Фрейзе собрался уже идти в часовню, поднимать тревогу и призывать монахинь искать похищенного Луку, когда вдруг заметил в больничном окошке свет. Он свернул к больнице, и оттуда навстречу ему быстрым шагом вышла сестра Урсула.
– Это ты, Фрейзе?
Он, пошатываясь, подошел к ней, и она испуганно вздрогнула, увидев его окровавленное лицо.
– Господи, спаси и помилуй нас грешных! Что с тобой случилось?
– Меня кто-то ударил, – кратко пояснил Фрейзе. – А мой маленький господин и вовсе исчез! Поднимай тревогу, сестра! Его наверняка не успели унести далеко!
– Он здесь, здесь! Но словно в каком-то ступоре, – поспешила успокоить его сестра Урсула. – А с ним-то что произошло?
– Слава богу! Это хорошо, что ты его нашла. А где?
– Да только что тут. Он, шатаясь, брел по двору, а я шла к мессе. Я довела его до больницы, и там он упал без чувств. Я как раз и спешила разбудить тебя и брата Пьетро.
– Отведи меня к нему.
Она повернулась и снова вошла в дом, а Фрейзе, с трудом переставляя ноги, последовал за нею. Он увидел продолговатую комнату с низким потолком, где вдоль длинных стен стояло с десяток кроватей с жалкими соломенными тюфяками и убогими простынями из неотбеленного полотна. Впрочем, занята была только одна постель. На ней лежал Лука – мертвенно-бледный, глаза закрыты, дыхание поверхностное.

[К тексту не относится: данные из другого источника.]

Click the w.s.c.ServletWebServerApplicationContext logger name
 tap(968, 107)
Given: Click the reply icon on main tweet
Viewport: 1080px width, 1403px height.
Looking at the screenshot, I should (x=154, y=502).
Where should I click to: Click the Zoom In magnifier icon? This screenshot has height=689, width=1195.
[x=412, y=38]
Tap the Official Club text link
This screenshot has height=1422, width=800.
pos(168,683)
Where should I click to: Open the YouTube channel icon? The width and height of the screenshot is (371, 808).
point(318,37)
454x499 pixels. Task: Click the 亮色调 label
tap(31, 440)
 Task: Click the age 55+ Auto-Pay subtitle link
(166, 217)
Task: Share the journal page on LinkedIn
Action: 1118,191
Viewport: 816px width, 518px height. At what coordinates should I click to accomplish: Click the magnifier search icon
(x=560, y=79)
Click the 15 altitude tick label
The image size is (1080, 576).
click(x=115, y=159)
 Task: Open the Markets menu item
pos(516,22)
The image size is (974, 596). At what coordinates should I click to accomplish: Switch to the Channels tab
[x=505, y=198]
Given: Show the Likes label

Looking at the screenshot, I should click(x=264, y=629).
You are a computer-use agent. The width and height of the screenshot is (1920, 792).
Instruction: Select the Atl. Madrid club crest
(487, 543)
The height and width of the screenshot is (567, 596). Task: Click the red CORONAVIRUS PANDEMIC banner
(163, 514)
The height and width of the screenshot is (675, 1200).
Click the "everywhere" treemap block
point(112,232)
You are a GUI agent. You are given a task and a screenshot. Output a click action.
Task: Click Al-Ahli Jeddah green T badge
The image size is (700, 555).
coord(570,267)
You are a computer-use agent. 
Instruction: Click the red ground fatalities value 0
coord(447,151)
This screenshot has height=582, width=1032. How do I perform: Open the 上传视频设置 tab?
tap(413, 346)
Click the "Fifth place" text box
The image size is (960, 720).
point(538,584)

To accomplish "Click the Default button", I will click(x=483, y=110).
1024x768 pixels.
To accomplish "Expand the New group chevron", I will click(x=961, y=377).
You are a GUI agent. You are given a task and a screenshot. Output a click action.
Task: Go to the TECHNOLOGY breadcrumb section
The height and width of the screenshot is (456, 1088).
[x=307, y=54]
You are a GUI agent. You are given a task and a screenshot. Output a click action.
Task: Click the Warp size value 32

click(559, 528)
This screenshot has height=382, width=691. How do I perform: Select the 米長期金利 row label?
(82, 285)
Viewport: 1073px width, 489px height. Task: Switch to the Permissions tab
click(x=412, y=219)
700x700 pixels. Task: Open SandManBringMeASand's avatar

– Пресвятые отцы! – в тревоге прошептал Фрейзе. – Очнись, мой маленький господин, поговори со мной!
Лука медленно открыл свои ореховые глаза.
– Это ты?
– Хвала Господу, хвала Пресвятой Богородице, конечно же, я! Как и всегда.
– Я слышал, как ты крикнул, и стал спускаться, а потом упал с лестницы. – Лука говорил невнятно, поскольку губы у него были разбиты и сильно распухли.
– А я слышал, как ты упал. Грохнулся об пол, точно мешок с картошкой, – сказал Фрейзе. – Пресвятые отцы! Когда я услышал, как сильно ты ударился об пол, я уж думал… А потом и меня кто-то ударил…
– Я себя чувствую просто ужасно – как проклятый грешник в аду.
– Я тоже.
– Тогда лучше поспи. Мы с тобой утром обо всем поговорим. – И Лука устало закрыл глаза.
К ним подошла сестра Урсула, держа в руках большую миску с горячей водой и чистую тряпицу. От миски исходил чудесный аромат лаванды и арники.
– Позволь мне обмыть твои раны, – сказала она Фрейзе, и тот прилег на соседнюю кровать. – На вас напали, когда вы лежали в постели? – спросила у него монахиня. – Как вообще это все произошло?
– Не знаю, – вяло откликнулся Фрейзе. Он был настолько оглушен тем ударом в висок, что в голове у него по-прежнему стоял гул. Кроме того, он понимал: эта монахиня вполне могла заметить распахнутую дверь в кладовую, да и Луку она во дворе встретила. – Я ничего толком не помню, – неуклюже соврал он, и она спрашивать перестала, а принялась осторожно промывать его раны и ушибы, то и дело вскрикивая от жалости и сострадания. Наслаждаясь роскошью женской заботы, Фрейзе расслабился и, вытянувшись на кровати, крепко уснул.